## Work to be completed
Determine how many lines of the listing contain the word "Open". The reply is that number alone.

## Supplied data
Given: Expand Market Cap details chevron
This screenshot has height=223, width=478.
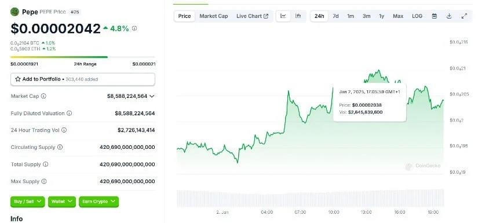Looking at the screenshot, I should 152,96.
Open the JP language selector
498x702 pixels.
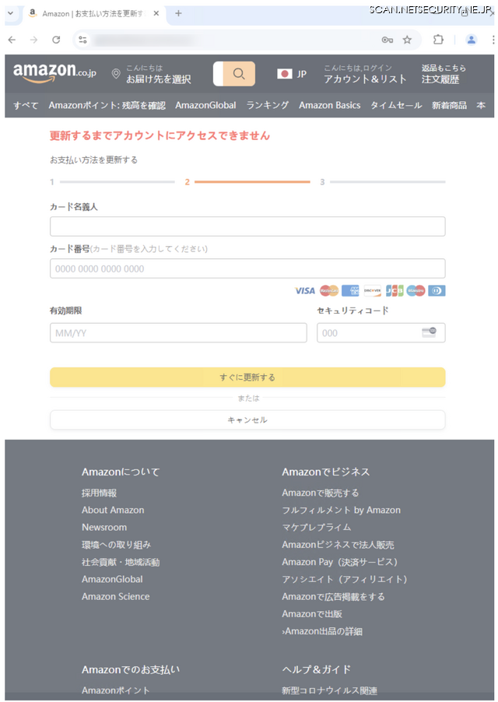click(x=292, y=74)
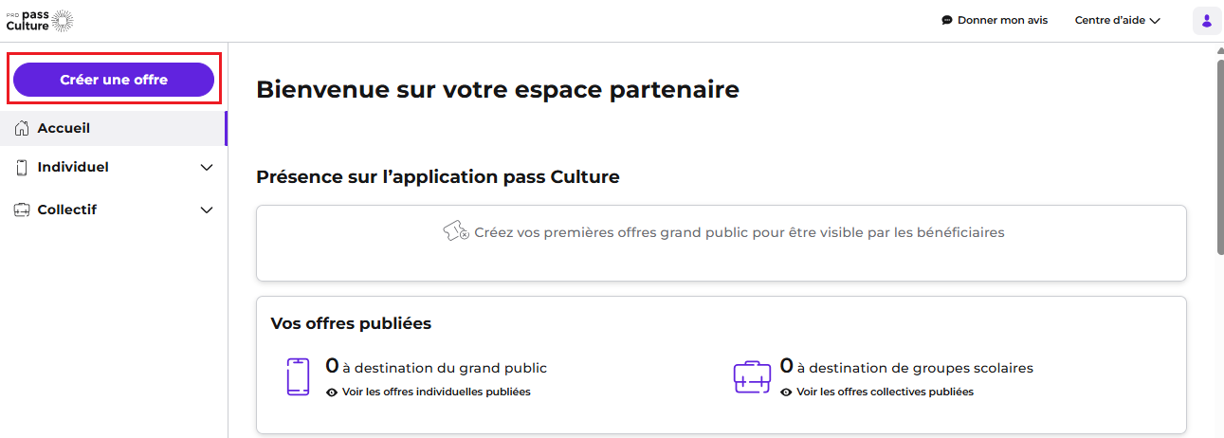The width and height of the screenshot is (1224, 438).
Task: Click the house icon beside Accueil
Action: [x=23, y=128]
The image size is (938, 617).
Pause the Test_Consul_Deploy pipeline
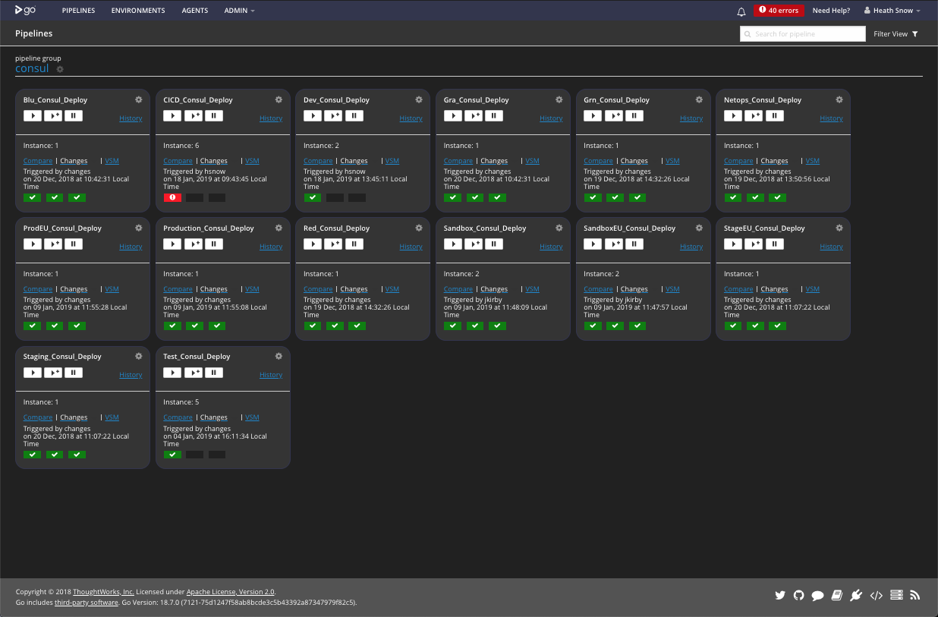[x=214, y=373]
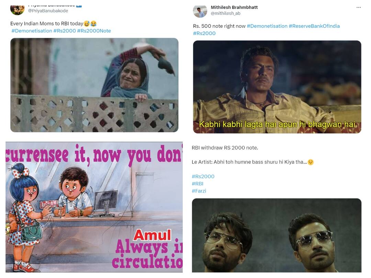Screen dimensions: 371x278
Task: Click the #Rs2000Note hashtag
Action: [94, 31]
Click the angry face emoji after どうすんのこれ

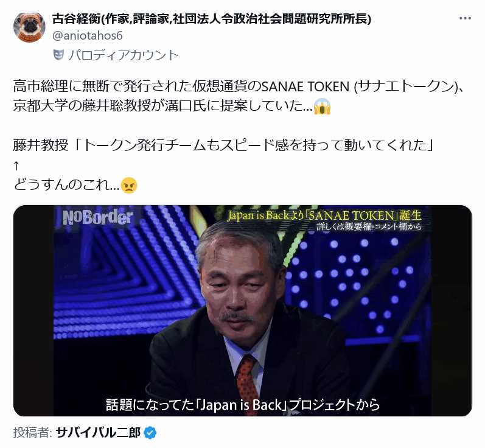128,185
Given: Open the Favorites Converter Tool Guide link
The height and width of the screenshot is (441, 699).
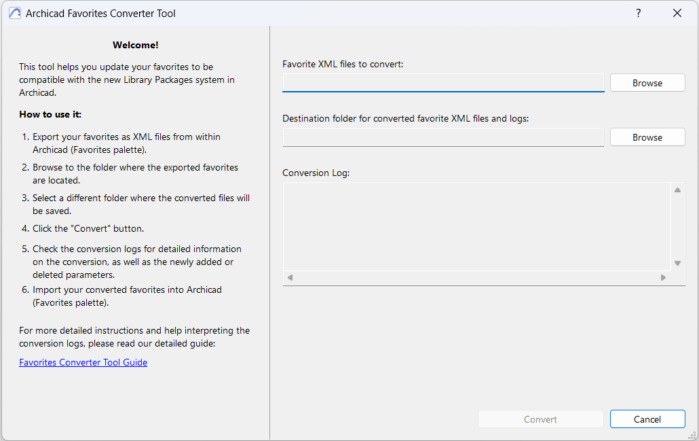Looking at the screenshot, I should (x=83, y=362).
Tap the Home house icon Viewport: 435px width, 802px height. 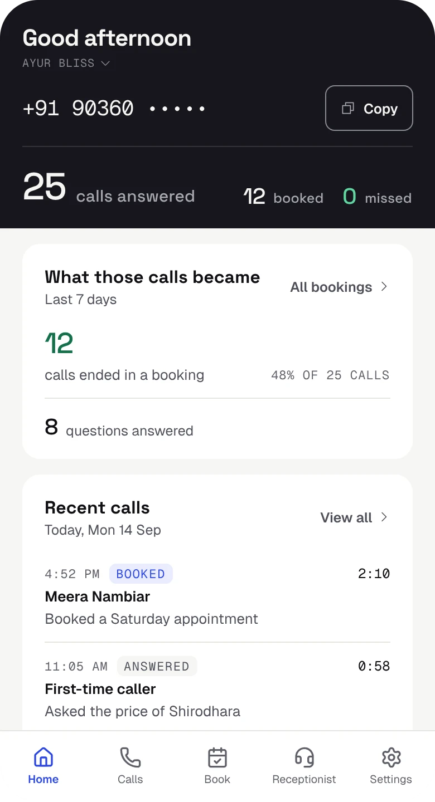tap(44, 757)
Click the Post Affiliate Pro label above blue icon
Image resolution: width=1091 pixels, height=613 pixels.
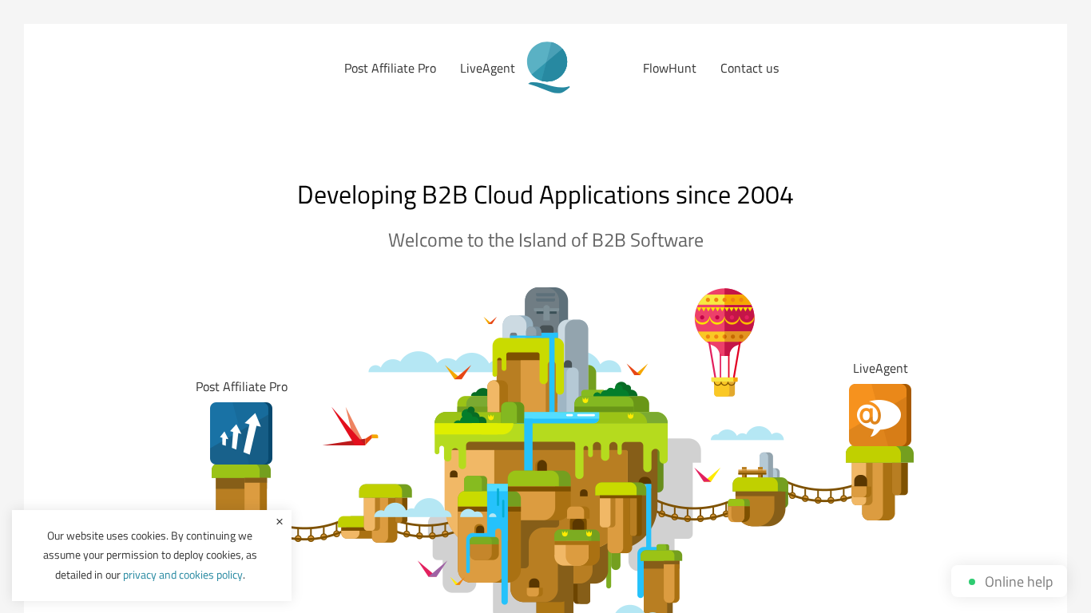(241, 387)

## Solution
2